Implementing the Ranking Models

# Popularity baseline

class GlobalPopRankingModel:
    def __init__(self, n_users, n_items):
        self.item_click = {}
        self.item_total = {}

    def get_ordered_actions(self, user, arms):
        p = [self.item_click.get(a,0) / self.item_total.get(a,1) for a in arms]
        t = sorted(zip(arms,p), key=lambda x : x[1], reverse=True)
        arms, _ = zip(*t)
        return list(arms)
    
    def update_arm(self, arm, reward, user, arm_list):
        for a in arm_list:
            self.item_total[a] = self.item_total.get(a,0) + 1
            self.item_click[a] = self.item_click.get(a,0) + reward if arm == a else 0

# Model trained via Algorithm 1
class BatchTsRankingModel(nn.Module):
    def __init__(self, n_users, n_items, k_latent=5, buffer_size=32, batch_size=4):
        super().__init__()
        # Assume model basically knows the users and items, plus noise
        self.user_emb  = nn.Embedding.from_pretrained(torch.as_tensor(user_matrix, dtype=torch.float), freeze=False)
        self.item_emb  = nn.Embedding.from_pretrained(torch.as_tensor(item_matrix, dtype=torch.float), freeze=False)

        self.model = nn.Sequential(
            nn.Linear(2*k_latent, k_latent),
            nn.ReLU(),
            nn.Linear(k_latent, int(k_latent/2))
        )
        
        self.output_layer = nn.Linear(int(k_latent/2), 1)

        self.items = torch.as_tensor(range(n_items), dtype=torch.long)
        self.n_items = n_items
        self.optimizer = torch.optim.SGD(self.parameters())#, lr=5e-2, weight_decay=1e-6)
        self.loss_fn   = nn.BCEWithLogitsLoss()
        self.epoch_loss = 0
        self.steps = 0

        # Covariance stuff
        self.cov = 1e-6*np.eye(int(k_latent/2))
        self.inv_cov = np.linalg.pinv(self.cov)
        self.noise = .01**2 # \sigma^2
        self.counter = 0
        self.buffer_size = buffer_size
        self.batch_size = buffer_size
        self.user_buffer = [None]*buffer_size
        self.arm_buffer = [None]*buffer_size
        self.target_buffer = [None]*buffer_size
        self.min_eigs = []

    def forward(self, u, i):
        emb = self.get_last_hidden_layer(u,i)
        logit = self.output_layer(emb)
        return logit.squeeze()
        
    def get_last_hidden_layer(self, u, i):
        if not torch.is_tensor(u):
            if isinstance(u, list):
                u=torch.as_tensor(u,dtype=torch.long)
            else:
                u=torch.as_tensor([u],dtype=torch.long)
        if not torch.is_tensor(i):
            if isinstance(i, list):
                i=torch.as_tensor(i,dtype=torch.long)
            else:
                i=torch.as_tensor([i],dtype=torch.long)
        inputs = torch.concat(
            (self.user_emb(u).squeeze(-1), self.item_emb(i).squeeze(-1)),-1
            )
        emb = self.model(inputs)
        return emb

    def get_ordered_actions(self, user, arms):
        with torch.no_grad():
            mu = self.forward(torch.as_tensor([user]*len(arms)),torch.as_tensor(arms)).detach().numpy()  # score it all!

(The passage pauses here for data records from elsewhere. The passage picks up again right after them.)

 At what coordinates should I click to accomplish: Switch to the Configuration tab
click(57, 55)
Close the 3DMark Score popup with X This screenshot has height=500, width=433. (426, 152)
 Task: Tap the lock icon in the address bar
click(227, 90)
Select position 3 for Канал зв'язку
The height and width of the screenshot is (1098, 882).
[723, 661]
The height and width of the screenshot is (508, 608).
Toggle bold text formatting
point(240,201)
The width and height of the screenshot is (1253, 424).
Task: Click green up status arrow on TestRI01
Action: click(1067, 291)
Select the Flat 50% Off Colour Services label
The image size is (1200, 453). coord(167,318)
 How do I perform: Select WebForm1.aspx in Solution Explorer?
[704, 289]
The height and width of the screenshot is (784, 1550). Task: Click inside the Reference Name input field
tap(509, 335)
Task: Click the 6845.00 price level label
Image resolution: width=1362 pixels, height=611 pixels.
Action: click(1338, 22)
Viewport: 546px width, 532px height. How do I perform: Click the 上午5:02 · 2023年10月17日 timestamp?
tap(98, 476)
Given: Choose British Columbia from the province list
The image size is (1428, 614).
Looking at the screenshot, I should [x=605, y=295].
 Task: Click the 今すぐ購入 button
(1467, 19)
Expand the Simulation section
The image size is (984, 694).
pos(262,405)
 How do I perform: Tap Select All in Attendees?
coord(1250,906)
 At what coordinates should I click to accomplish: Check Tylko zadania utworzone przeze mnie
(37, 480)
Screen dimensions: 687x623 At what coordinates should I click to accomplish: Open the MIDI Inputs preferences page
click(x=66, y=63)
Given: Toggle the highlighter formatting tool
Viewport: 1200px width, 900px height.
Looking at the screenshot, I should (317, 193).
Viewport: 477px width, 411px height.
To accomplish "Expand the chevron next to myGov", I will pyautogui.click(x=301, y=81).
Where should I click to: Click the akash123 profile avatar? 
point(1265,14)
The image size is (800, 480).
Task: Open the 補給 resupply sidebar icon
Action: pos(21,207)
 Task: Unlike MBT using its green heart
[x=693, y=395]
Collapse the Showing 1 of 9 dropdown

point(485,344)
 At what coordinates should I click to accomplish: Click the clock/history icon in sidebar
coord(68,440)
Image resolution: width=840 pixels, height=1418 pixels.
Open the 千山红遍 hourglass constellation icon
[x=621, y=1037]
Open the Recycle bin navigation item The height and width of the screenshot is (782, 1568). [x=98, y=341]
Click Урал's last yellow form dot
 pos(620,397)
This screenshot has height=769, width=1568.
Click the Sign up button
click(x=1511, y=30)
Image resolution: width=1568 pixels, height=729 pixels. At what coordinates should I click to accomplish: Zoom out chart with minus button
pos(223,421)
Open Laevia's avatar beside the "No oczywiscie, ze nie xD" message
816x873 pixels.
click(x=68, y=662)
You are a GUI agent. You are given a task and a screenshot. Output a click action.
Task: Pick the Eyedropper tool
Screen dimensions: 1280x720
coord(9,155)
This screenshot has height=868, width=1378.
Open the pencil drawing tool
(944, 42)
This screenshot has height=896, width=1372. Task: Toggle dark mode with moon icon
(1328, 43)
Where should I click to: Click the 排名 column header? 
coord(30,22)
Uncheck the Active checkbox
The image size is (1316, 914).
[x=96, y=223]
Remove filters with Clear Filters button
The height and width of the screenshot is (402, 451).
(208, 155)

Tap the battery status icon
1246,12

            # batched calculation of last hidden layer and covariance matrix formula
            phis = self.get_last_hidden_layer(torch.as_tensor([user]*len(arms)),torch.as_tensor(arms))
            stds = torch.sqrt(self.noise*torch.bmm((phis.unsqueeze(1) @ torch.as_tensor(self.inv_cov, dtype=torch.float)), phis.unsqueeze(2)).squeeze()).detach().numpy()

        #sample logit!
        logits = np.random.normal(mu,scale=stds)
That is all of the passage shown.